I can’t help it, but every time I look into OpenSource and run into a problem I think of Steve Martin’s epiphany in “The Jerk”: “Ahh, so its a profit making deal!”.
With that in mind, maybe the Amazon Web Services Start-up Challenge will get some open source geo folks busy building some spatially aware AMIs.
One possible idea for the challenge might be a site that lets users upload, georeference and publish their own spatial data. Maybe it could even be made available for purchase at an Amazon store?
Look at it from Amazon’s perspective: all the other big players (Microsoft, Google, and Yahoo) are all heavily involved in geospatial data. Amazon is missing the boat. Here’s their chance to catch up.
Navteq and Teleatlas provide spatial data for GPS receivers in the same way iTunes provides data for iPods. Since Amazon is now competing with iTunes by selling DRM-free MP3 files, maybe they could do something similar to compete with TeleAtlas/Navteq?
Of course the difficulty would be incentivizing data collectors to take the effort to get the same quality offered by NavTeq/Teleatlas.
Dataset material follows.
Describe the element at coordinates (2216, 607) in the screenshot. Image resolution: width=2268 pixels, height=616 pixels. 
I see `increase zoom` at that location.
Maybe Inrix’s smart dust concept could be extended? The coverage of the Inrix real-time data is disappointing, they need more data collectors. As city-wide WiFi becomes commonplace, WiFi enabled GPS will follow. As traffic gets worse, demand for real time traffic data will increase. Amazon could sell this data by giving data collectors a discount. Every time you drive to work with your GPS on, you are collecting potentially valuable data. More on this later.